Estaba latente en el pluralismo la idea más radical del relativismo. En ese relativismo cabía ya todo y era el sustentáculo filosófico que todo lo posibilitaba, todo lo justificaba y alimentaba con la etiqueta pluralista. Ese pluralismo traería una auténtica renovación de la Iglesia, anquilosada, parada en el tiempo, incapaz de aceptar el mundo moderno. Vendría la “primavera” de la Iglesia, Sin embargo todas estas utopías han constituido un estrepitoso fracaso. ¿Dónde están los cines debate, los cine forum, las agrupaciones juveniles sin formalismos, las experiencias mixtas, los que profetizaban tiempos de autenticidad y aperturas avasalladoras? Las iglesias se han vaciado de jóvenes, lo mismo que las casas religiosas y sólo quedan grupitos invertebrados. En Santiago lo comprobamos: cientos de miles de jóvenes, llamados por el Papa, pero sin consiliarios, sin directores, sin agrupaciones apostólicas reunidas por los nuevos profetas. Era la juventud católica, unida con el Papa, e invertebrada en todo su conjunto.
La explicación es muy clara: al romper el progresismo y sus epígonos con el pasado, no solamente rompieron con lo que decían accesorio, sino que rompieron con la tradición, sin la cual es imposible el progreso verdadero y la fecundidad. En esa situación es casi imposible volver a las fuentes y realizar la auténtica reforma que hubiera deseado la Iglesia.
Esa es la razón, por la que la Unión Seglar, siguiendo a San Ignacio, no se movió. Tuvo que oír los epítetos de conservadora, de anticuada, de integrista, de retrógrada, de tridentina etc. Se vio postergada e ignorada voluntariamente en el ambiente eclesiástico más o menos “oficioso”. Pero esta postura acaba de tener una esplendorosa confirmación con la decisión del Papa de permitir a las Carmelitas Descalzas que lo deseen seguir en todo las Reglas y Constituciones que en 1581 dejó Santa Teresa para sus monjas, para seguir así, en una reforma de fondo, el espíritu y la letra de la Santa.

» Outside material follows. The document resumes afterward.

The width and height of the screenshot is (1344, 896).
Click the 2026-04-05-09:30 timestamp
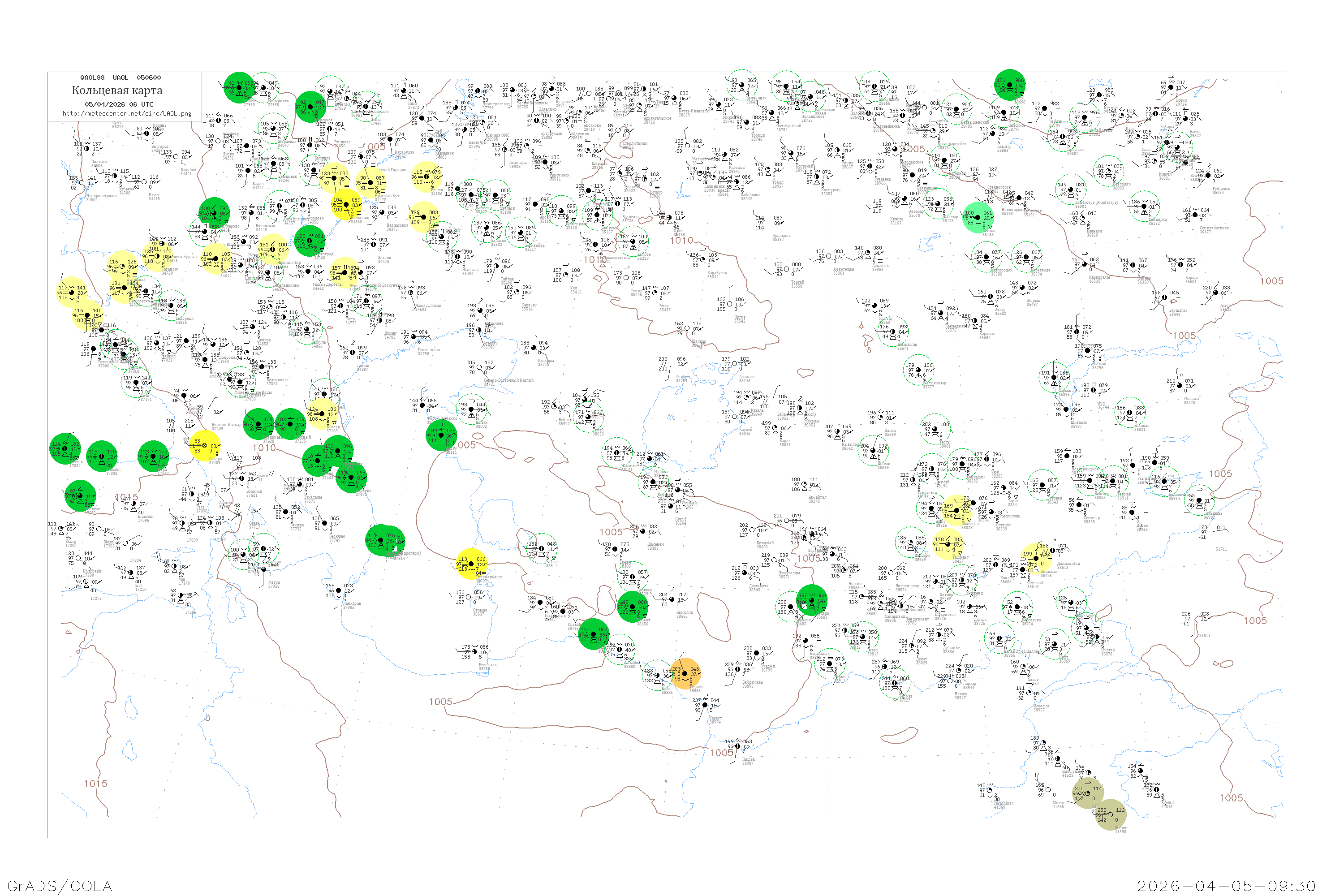click(1226, 886)

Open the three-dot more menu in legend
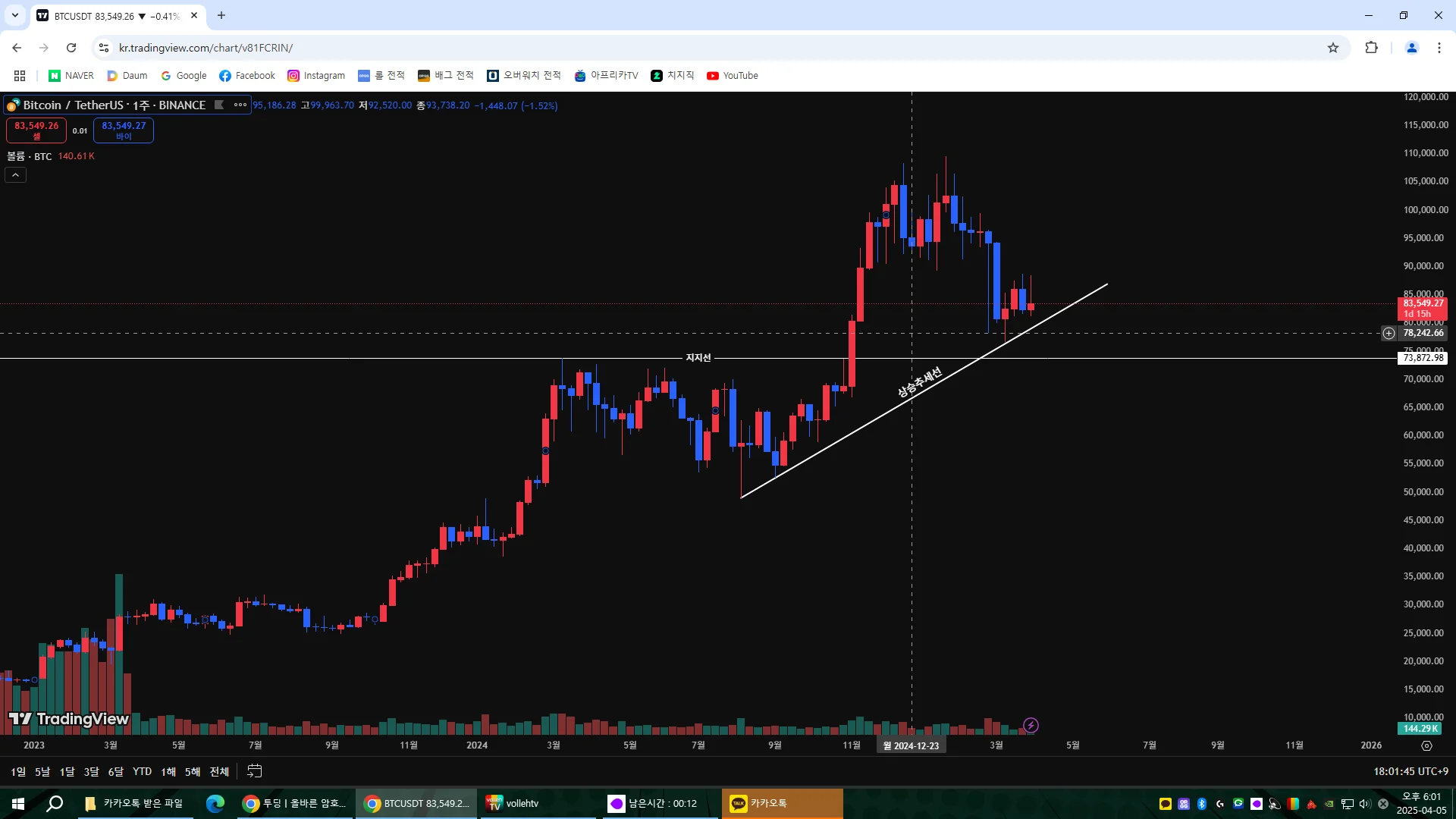tap(240, 105)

Más, de cien monasterios empiezan, con la bendición del Papa, esa reforma, que pone a todas esas generosas carmelitas descalzas, en consonancia, no solamente con lo que la Iglesia ha querido en el sino con el verdadero ser de una carmelita de Concilio Vaticano II, Santa Teresa.
Seamos nosotros como nos quisieron quienes nos dieron el ser: la Virgen de la Merced en 1969 y el P. Piulachs.
Rvdo. P. José María Alba Cereceda, S.I.